What you are asked to do
Render every line of the records below as a Markdown table with two columns, Row and Line. Put a running row number under Row and the line's text under Line, skipping blank lines.
* begin Record extracts *
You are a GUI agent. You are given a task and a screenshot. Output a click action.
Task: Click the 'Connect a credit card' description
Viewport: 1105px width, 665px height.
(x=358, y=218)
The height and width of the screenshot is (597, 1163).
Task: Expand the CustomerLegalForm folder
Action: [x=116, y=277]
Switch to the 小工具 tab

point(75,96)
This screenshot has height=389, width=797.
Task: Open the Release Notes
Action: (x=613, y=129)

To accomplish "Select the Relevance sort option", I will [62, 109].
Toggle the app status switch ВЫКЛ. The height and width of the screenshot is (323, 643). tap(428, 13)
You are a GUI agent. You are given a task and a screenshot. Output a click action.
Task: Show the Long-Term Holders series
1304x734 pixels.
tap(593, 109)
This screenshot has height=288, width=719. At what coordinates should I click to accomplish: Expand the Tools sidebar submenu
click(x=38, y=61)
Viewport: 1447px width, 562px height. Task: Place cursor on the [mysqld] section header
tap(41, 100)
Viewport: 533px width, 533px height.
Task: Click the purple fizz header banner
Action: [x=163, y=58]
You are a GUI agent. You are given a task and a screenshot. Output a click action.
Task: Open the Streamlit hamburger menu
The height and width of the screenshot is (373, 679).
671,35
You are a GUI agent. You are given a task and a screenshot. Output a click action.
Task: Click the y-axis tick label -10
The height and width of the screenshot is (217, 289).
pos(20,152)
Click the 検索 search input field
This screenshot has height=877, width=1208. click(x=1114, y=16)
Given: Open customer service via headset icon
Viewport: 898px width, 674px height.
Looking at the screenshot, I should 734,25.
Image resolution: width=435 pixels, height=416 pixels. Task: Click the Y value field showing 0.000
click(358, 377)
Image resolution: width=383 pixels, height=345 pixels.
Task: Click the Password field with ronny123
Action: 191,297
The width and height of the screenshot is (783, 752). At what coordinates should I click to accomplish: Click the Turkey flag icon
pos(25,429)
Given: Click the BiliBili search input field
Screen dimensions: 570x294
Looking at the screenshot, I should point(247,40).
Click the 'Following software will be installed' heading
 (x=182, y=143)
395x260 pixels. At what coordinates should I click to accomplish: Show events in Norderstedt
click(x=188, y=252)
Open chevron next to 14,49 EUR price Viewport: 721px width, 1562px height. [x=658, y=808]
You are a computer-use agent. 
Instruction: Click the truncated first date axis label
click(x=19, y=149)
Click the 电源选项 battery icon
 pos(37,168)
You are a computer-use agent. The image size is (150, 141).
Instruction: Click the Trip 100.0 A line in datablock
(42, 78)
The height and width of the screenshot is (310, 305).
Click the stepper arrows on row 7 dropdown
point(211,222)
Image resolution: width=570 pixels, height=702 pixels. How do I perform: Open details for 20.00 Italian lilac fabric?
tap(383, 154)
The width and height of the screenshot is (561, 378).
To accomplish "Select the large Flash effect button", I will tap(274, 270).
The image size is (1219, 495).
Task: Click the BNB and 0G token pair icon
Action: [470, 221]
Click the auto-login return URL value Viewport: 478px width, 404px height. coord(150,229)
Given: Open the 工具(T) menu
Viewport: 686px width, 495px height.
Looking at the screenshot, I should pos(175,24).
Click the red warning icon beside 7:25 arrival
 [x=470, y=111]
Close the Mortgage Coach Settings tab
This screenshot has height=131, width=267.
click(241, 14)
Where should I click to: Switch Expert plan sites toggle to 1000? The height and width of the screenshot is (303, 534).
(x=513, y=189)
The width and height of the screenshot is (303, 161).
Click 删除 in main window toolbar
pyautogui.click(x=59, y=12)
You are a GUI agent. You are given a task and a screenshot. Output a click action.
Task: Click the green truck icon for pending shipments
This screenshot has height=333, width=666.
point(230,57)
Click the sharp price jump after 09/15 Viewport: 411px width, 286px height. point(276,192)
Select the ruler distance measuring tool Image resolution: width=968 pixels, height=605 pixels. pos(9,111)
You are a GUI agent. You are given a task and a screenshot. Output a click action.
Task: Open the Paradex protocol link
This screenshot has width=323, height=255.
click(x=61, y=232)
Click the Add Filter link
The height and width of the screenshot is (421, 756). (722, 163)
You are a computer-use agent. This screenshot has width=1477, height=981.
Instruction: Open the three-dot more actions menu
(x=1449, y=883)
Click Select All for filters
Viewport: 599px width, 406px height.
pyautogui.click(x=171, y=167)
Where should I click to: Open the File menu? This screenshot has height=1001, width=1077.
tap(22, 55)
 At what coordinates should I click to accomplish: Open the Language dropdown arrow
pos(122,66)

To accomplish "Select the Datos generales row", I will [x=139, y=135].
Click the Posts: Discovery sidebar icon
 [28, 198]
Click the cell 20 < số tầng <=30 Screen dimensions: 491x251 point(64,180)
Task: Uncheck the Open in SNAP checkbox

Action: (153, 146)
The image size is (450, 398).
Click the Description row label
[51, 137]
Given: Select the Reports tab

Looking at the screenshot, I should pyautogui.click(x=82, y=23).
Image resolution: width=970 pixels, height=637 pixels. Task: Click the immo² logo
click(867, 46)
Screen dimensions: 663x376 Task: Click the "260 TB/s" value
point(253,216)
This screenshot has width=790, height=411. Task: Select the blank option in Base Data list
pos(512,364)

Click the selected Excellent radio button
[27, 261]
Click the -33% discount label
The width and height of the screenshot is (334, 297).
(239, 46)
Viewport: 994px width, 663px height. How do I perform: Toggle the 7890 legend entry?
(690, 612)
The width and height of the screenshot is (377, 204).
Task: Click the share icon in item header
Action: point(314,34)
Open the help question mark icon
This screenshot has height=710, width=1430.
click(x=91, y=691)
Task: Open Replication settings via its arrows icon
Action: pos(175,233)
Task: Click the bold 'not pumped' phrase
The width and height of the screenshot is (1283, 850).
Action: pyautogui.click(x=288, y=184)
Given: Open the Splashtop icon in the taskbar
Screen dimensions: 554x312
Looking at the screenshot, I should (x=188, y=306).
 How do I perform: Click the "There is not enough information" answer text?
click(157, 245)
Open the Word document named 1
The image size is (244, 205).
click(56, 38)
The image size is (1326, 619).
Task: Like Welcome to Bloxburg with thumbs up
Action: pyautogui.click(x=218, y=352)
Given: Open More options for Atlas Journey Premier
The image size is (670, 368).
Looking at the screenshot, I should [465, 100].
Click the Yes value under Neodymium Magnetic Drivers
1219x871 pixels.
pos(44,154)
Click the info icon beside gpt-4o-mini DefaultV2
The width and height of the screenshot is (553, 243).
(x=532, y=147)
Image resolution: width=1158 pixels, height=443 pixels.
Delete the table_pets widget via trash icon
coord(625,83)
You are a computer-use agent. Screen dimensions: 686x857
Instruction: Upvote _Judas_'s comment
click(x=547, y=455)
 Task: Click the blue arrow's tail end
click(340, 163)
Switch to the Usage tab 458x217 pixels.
* end Record extracts *
Result for this task
| Row | Line |
|---|---|
| 1 | You are a GUI agent. You are given a task and a screenshot. Output a click action. |
| 2 | Task: Click the 'Connect a credit card' description |
| 3 | Viewport: 1105px width, 665px height. |
| 4 | (x=358, y=218) |
| 5 | The height and width of the screenshot is (597, 1163). |
| 6 | Task: Expand the CustomerLegalForm folder |
| 7 | Action: [x=116, y=277] |
| 8 | Switch to the 小工具 tab |
| 9 | point(75,96) |
| 10 | This screenshot has height=389, width=797. |
| 11 | Task: Open the Release Notes |
| 12 | Action: (x=613, y=129) |
| 13 | To accomplish "Select the Relevance sort option", I will [62, 109]. |
| 14 | Toggle the app status switch ВЫКЛ. The height and width of the screenshot is (323, 643). tap(428, 13) |
| 15 | You are a GUI agent. You are given a task and a screenshot. Output a click action. |
| 16 | Task: Show the Long-Term Holders series |
| 17 | 1304x734 pixels. |
| 18 | tap(593, 109) |
| 19 | This screenshot has height=288, width=719. At what coordinates should I click to accomplish: Expand the Tools sidebar submenu |
| 20 | click(x=38, y=61) |
| 21 | Viewport: 1447px width, 562px height. Task: Place cursor on the [mysqld] section header |
| 22 | tap(41, 100) |
| 23 | Viewport: 533px width, 533px height. |
| 24 | Task: Click the purple fizz header banner |
| 25 | Action: [x=163, y=58] |
| 26 | You are a GUI agent. You are given a task and a screenshot. Output a click action. |
| 27 | Task: Open the Streamlit hamburger menu |
| 28 | The height and width of the screenshot is (373, 679). |
| 29 | 671,35 |
| 30 | You are a GUI agent. You are given a task and a screenshot. Output a click action. |
| 31 | Task: Click the y-axis tick label -10 |
| 32 | The height and width of the screenshot is (217, 289). |
| 33 | pos(20,152) |
| 34 | Click the 検索 search input field |
| 35 | This screenshot has height=877, width=1208. click(x=1114, y=16) |
| 36 | Given: Open customer service via headset icon |
| 37 | Viewport: 898px width, 674px height. |
| 38 | Looking at the screenshot, I should 734,25. |
| 39 | Image resolution: width=435 pixels, height=416 pixels. Task: Click the Y value field showing 0.000 |
| 40 | click(358, 377) |
| 41 | Image resolution: width=383 pixels, height=345 pixels. |
| 42 | Task: Click the Password field with ronny123 |
| 43 | Action: 191,297 |
| 44 | The width and height of the screenshot is (783, 752). At what coordinates should I click to accomplish: Click the Turkey flag icon |
| 45 | pos(25,429) |
| 46 | Given: Click the BiliBili search input field |
| 47 | Screen dimensions: 570x294 |
| 48 | Looking at the screenshot, I should point(247,40). |
| 49 | Click the 'Following software will be installed' heading |
| 50 |  (x=182, y=143) |
| 51 | 395x260 pixels. At what coordinates should I click to accomplish: Show events in Norderstedt |
| 52 | click(x=188, y=252) |
| 53 | Open chevron next to 14,49 EUR price Viewport: 721px width, 1562px height. [x=658, y=808] |
| 54 | You are a computer-use agent.  |
| 55 | Instruction: Click the truncated first date axis label |
| 56 | click(x=19, y=149) |
| 57 | Click the 电源选项 battery icon |
| 58 |  pos(37,168) |
| 59 | You are a computer-use agent. The image size is (150, 141). |
| 60 | Instruction: Click the Trip 100.0 A line in datablock |
| 61 | (42, 78) |
| 62 | The height and width of the screenshot is (310, 305). |
| 63 | Click the stepper arrows on row 7 dropdown |
| 64 | point(211,222) |
| 65 | Image resolution: width=570 pixels, height=702 pixels. How do I perform: Open details for 20.00 Italian lilac fabric? |
| 66 | tap(383, 154) |
| 67 | The width and height of the screenshot is (561, 378). |
| 68 | To accomplish "Select the large Flash effect button", I will tap(274, 270). |
| 69 | The image size is (1219, 495). |
| 70 | Task: Click the BNB and 0G token pair icon |
| 71 | Action: [470, 221] |
| 72 | Click the auto-login return URL value Viewport: 478px width, 404px height. coord(150,229) |
| 73 | Given: Open the 工具(T) menu |
| 74 | Viewport: 686px width, 495px height. |
| 75 | Looking at the screenshot, I should pos(175,24). |
| 76 | Click the red warning icon beside 7:25 arrival |
| 77 |  [x=470, y=111] |
| 78 | Close the Mortgage Coach Settings tab |
| 79 | This screenshot has height=131, width=267. |
| 80 | click(241, 14) |
| 81 | Where should I click to: Switch Expert plan sites toggle to 1000? The height and width of the screenshot is (303, 534). |
| 82 | (x=513, y=189) |
| 83 | The width and height of the screenshot is (303, 161). |
| 84 | Click 删除 in main window toolbar |
| 85 | pyautogui.click(x=59, y=12) |
| 86 | You are a GUI agent. You are given a task and a screenshot. Output a click action. |
| 87 | Task: Click the green truck icon for pending shipments |
| 88 | This screenshot has height=333, width=666. |
| 89 | point(230,57) |
| 90 | Click the sharp price jump after 09/15 Viewport: 411px width, 286px height. point(276,192) |
| 91 | Select the ruler distance measuring tool Image resolution: width=968 pixels, height=605 pixels. pos(9,111) |
| 92 | You are a GUI agent. You are given a task and a screenshot. Output a click action. |
| 93 | Task: Open the Paradex protocol link |
| 94 | This screenshot has width=323, height=255. |
| 95 | click(x=61, y=232) |
| 96 | Click the Add Filter link |
| 97 | The height and width of the screenshot is (421, 756). (722, 163) |
| 98 | You are a computer-use agent. This screenshot has width=1477, height=981. |
| 99 | Instruction: Open the three-dot more actions menu |
| 100 | (x=1449, y=883) |
| 101 | Click Select All for filters |
| 102 | Viewport: 599px width, 406px height. |
| 103 | pyautogui.click(x=171, y=167) |
| 104 | Where should I click to: Open the File menu? This screenshot has height=1001, width=1077. |
| 105 | tap(22, 55) |
| 106 |  At what coordinates should I click to accomplish: Open the Language dropdown arrow |
| 107 | pos(122,66) |
| 108 | To accomplish "Select the Datos generales row", I will [x=139, y=135]. |
| 109 | Click the Posts: Discovery sidebar icon |
| 110 |  [28, 198] |
| 111 | Click the cell 20 < số tầng <=30 Screen dimensions: 491x251 point(64,180) |
| 112 | Task: Uncheck the Open in SNAP checkbox |
| 113 | Action: (153, 146) |
| 114 | The image size is (450, 398). |
| 115 | Click the Description row label |
| 116 | [51, 137] |
| 117 | Given: Select the Reports tab |
| 118 | Looking at the screenshot, I should pyautogui.click(x=82, y=23). |
| 119 | Image resolution: width=970 pixels, height=637 pixels. Task: Click the immo² logo |
| 120 | click(867, 46) |
| 121 | Screen dimensions: 663x376 Task: Click the "260 TB/s" value |
| 122 | point(253,216) |
| 123 | This screenshot has width=790, height=411. Task: Select the blank option in Base Data list |
| 124 | pos(512,364) |
| 125 | Click the selected Excellent radio button |
| 126 | [27, 261] |
| 127 | Click the -33% discount label |
| 128 | The width and height of the screenshot is (334, 297). |
| 129 | (239, 46) |
| 130 | Viewport: 994px width, 663px height. How do I perform: Toggle the 7890 legend entry? |
| 131 | (690, 612) |
| 132 | The width and height of the screenshot is (377, 204). |
| 133 | Task: Click the share icon in item header |
| 134 | Action: point(314,34) |
| 135 | Open the help question mark icon |
| 136 | This screenshot has height=710, width=1430. |
| 137 | click(x=91, y=691) |
| 138 | Task: Open Replication settings via its arrows icon |
| 139 | Action: pos(175,233) |
| 140 | Task: Click the bold 'not pumped' phrase |
| 141 | The width and height of the screenshot is (1283, 850). |
| 142 | Action: pyautogui.click(x=288, y=184) |
| 143 | Given: Open the Splashtop icon in the taskbar |
| 144 | Screen dimensions: 554x312 |
| 145 | Looking at the screenshot, I should (x=188, y=306). |
| 146 |  How do I perform: Click the "There is not enough information" answer text? |
| 147 | click(157, 245) |
| 148 | Open the Word document named 1 |
| 149 | The image size is (244, 205). |
| 150 | click(56, 38) |
| 151 | The image size is (1326, 619). |
| 152 | Task: Like Welcome to Bloxburg with thumbs up |
| 153 | Action: pyautogui.click(x=218, y=352) |
| 154 | Given: Open More options for Atlas Journey Premier |
| 155 | The image size is (670, 368). |
| 156 | Looking at the screenshot, I should [465, 100]. |
| 157 | Click the Yes value under Neodymium Magnetic Drivers |
| 158 | 1219x871 pixels. |
| 159 | pos(44,154) |
| 160 | Click the info icon beside gpt-4o-mini DefaultV2 |
| 161 | The width and height of the screenshot is (553, 243). |
| 162 | (x=532, y=147) |
| 163 | Image resolution: width=1158 pixels, height=443 pixels. |
| 164 | Delete the table_pets widget via trash icon |
| 165 | coord(625,83) |
| 166 | You are a computer-use agent. Screen dimensions: 686x857 |
| 167 | Instruction: Upvote _Judas_'s comment |
| 168 | click(x=547, y=455) |
| 169 |  Task: Click the blue arrow's tail end |
| 170 | click(340, 163) |
| 171 | Switch to the Usage tab 458x217 pixels. |